AU FIL DES DOSSIERS…
Les attributions de compensation approuvées. — Les délégués ont approuvé les attributions de compensation 2023, c’est-à-dire le flux financier entre communes et intercommunalités pour compenser les services communs et autres transferts de fiscalité.
Avance de subvention pour le CIAS. — Le conseil communautaire a consenti une avance budgétaire de 250 000 € pour le Centre intercommunal d’action sociale CIAS Avenir, au titre de l’année 2024.
La mutuelle Just approuvée. — Déjà présente à Langres, la mutuelle Just, qui ne fonctionne qu’avec des collectivités locales mais au bénéfice de l’ensemble des habitants du territoire considéré va investir celui de la CCSF. Le but est de permettre en particulier aux populations les plus fragiles — petits retraités, étudiants, etc. — de bénéficier d’une couverture mutuelle appréciable à tarifs bien plus avantageux.
ILS ONT DIT…
Lettre aux hommes de chiffres. — Lors de son intervention commentant le prix estimatif prohibitif de la future étude sur le transfert de la compétence Eau (lire ci-dessus), William Joffrain a exigé que le cabinet qui sera sélectionné vienne sur le territoire : « Je ne veux pas d’un cabinet parisien qui reste dans son bureau en ne se basant que sur des chiffres ». Avant d’ajouter, après avoir avisé ses voisins de table, travaillant sur les finances de la communauté de communes : «… Avec tout le respect que j’ai pour les hommes de chiffres ! ». Il a évité de justesse la mise à l’amende.

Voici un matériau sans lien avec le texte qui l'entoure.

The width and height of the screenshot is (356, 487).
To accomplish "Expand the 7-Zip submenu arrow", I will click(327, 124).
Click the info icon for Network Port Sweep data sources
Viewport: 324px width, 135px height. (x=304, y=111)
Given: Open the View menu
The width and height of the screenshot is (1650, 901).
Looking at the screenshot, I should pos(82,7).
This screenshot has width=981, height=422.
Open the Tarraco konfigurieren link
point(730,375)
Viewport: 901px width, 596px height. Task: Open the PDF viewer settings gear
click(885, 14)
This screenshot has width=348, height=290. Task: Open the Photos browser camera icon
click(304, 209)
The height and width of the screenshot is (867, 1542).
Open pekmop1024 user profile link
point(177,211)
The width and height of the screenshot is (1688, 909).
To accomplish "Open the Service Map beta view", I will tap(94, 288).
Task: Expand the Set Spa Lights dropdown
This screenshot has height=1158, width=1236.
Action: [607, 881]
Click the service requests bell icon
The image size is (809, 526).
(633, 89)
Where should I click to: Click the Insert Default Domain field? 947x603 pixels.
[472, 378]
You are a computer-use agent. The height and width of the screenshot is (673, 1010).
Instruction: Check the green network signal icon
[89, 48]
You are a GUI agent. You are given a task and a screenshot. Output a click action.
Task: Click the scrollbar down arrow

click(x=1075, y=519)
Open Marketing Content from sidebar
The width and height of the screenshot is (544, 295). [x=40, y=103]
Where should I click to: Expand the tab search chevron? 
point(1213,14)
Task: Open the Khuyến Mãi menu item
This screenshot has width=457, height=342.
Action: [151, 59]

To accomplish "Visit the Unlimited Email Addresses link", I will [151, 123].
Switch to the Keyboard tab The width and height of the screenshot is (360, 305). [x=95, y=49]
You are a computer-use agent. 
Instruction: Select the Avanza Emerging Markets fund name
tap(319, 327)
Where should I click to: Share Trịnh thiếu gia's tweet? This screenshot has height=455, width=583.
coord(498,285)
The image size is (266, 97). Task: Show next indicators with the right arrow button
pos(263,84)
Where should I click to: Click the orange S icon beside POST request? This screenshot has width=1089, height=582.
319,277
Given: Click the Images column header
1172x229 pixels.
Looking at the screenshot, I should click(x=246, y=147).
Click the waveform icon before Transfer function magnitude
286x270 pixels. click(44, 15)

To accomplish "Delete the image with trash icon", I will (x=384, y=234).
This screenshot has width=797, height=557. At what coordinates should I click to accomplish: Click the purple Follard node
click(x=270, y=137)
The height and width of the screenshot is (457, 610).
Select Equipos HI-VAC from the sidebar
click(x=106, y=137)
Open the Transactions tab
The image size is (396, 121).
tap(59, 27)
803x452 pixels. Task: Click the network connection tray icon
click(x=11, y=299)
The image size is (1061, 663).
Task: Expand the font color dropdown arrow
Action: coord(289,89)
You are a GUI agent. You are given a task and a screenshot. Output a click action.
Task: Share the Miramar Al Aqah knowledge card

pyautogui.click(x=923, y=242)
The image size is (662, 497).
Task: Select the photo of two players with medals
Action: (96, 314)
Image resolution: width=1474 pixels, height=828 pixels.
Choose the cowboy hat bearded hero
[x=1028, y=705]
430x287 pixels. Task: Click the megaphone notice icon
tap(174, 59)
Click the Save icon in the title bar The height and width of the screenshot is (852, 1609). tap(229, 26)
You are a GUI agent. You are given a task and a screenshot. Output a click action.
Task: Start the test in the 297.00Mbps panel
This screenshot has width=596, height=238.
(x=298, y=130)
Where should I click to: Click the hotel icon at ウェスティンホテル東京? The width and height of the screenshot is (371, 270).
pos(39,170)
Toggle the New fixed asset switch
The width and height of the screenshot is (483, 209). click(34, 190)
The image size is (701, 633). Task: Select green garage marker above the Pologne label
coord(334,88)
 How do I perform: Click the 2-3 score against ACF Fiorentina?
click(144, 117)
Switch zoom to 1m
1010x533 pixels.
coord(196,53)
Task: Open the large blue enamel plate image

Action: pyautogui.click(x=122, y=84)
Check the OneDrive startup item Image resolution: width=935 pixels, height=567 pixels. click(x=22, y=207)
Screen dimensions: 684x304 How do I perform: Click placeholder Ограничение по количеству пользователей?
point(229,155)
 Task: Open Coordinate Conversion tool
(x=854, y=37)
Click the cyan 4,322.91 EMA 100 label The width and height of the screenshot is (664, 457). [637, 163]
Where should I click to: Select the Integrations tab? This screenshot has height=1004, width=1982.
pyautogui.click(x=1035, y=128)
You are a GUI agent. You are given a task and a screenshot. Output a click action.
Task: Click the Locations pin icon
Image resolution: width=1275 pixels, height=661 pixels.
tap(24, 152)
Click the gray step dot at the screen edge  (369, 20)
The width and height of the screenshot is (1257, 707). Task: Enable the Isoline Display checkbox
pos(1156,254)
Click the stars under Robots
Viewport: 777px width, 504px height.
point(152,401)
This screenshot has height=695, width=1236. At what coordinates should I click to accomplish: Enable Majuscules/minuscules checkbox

Non d’un quota ! — Délégué de Haute-Amance, François Demont est toujours l’un des intervenants les plus prolixes en conseil communautaires, n’hésitant jamais à s’opposer s’il l’estime nécessaire. Jeudi soir, il l’a fait à deux reprises, votant non à deux délibérations. « D’habitude, ce n’est qu’une fois mais j’étais en retard pour mon quota de l’année ! », a-t-il plaisanté après coup.